Women who have migraines have small lesions in the brain (on an MRI scan), says a new study. However, these lesions do not have any negative effects on the brain.

The data for the study came from Cerebral Abnormalities in Migraine, an Epidemiological Risk Analysis. The study assessed the conditions of the participants nine years later.

Migraines affect 15 percent people in the general population, researchers said. Women who have migraines have a two-fold increased chance of progression of deep white matter hyperintensity on MRI over a period of 9 years than women who do not have migraines, said Mark C. Kruit, MD, PhD, of Leiden University Medical Center in Leiden, the Netherlands, and colleagues, according to MedPage.

"After [nine] years follow-up, the prevalence of white matter changes is still higher in female migraine patients, but also the number of new lesions was higher," Dr. Mark C. Kruit, one of the study researchers told HuffPost.

In the follow-up, researchers found that out of 145 women in the migraine group 112 (77 percent) women had more lesions in the year 2009 than in the year 2000 when about 60 percent of women had these lesions.
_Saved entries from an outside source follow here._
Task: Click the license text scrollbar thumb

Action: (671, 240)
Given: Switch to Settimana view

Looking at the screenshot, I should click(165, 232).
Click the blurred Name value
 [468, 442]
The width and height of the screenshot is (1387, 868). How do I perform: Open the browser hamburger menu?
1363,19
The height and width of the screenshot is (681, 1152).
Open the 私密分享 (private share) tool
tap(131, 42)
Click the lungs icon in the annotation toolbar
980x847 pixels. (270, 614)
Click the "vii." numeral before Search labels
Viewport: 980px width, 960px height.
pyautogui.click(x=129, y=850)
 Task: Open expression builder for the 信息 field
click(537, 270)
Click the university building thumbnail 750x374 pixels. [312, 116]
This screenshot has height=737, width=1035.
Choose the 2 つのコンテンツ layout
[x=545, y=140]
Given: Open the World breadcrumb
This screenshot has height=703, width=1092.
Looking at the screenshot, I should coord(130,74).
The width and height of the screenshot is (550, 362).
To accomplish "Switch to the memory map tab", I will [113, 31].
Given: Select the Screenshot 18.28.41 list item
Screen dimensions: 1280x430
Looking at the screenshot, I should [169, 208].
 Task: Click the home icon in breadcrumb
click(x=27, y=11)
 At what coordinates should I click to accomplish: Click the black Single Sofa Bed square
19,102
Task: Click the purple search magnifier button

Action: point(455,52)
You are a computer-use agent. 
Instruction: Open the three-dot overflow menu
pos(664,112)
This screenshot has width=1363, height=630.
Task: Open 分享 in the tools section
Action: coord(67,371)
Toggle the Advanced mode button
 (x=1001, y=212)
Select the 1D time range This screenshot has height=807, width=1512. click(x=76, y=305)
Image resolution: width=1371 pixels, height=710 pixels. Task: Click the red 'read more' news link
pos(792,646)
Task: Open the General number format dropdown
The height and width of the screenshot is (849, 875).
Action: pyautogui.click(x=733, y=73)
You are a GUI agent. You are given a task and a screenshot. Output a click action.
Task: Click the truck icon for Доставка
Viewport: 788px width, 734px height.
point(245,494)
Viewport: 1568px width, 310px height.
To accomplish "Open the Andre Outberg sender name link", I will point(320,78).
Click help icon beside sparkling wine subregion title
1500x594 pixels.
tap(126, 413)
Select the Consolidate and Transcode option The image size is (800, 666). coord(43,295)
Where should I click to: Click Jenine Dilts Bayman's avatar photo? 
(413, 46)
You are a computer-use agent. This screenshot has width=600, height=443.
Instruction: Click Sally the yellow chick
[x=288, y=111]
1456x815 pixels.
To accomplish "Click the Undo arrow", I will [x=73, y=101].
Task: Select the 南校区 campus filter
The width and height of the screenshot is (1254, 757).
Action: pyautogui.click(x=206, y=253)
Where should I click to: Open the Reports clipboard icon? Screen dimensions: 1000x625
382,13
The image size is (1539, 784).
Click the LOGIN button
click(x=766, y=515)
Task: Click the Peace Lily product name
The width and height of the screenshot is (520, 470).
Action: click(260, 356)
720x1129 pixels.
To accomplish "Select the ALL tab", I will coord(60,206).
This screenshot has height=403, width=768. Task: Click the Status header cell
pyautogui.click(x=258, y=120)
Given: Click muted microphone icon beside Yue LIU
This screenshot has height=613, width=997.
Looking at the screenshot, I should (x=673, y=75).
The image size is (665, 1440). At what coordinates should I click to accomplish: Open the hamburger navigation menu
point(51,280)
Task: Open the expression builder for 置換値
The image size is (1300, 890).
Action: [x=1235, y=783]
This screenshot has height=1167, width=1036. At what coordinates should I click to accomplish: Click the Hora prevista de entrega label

No change was seen in the number of lesions in men.

"For years, patients have been asking about these lesions, what do they represent? Many have looked at the idea that these are small strokes," Robert G. Kaniecki, MD, a neurologist and migraine specialist at the University of Pittsburgh, told MedPage Today in an interview. These kinds of spots in the brain scan were earlier linked to cognitive decline, increased risk of heart disease and stroke.

In an accompanying editorial, Dr. Deborah Friedman of the University of Texas Southwestern Medical Center and Dr. David Dodick of the Mayo Clinic wrote that the study must be reassuring to people and their physicians that the nasty headaches don't increase risk of major health complications.

"As professionals, it gives us information to at least reassure folks that these are not strokes, these are not multiple sclerosis plaques. They're like freckling of the brain. They're signs of minor brain damage that you can see but they're clinically meaningless," Kaniecki said.

The study is published in the Journal of the American Medical Association.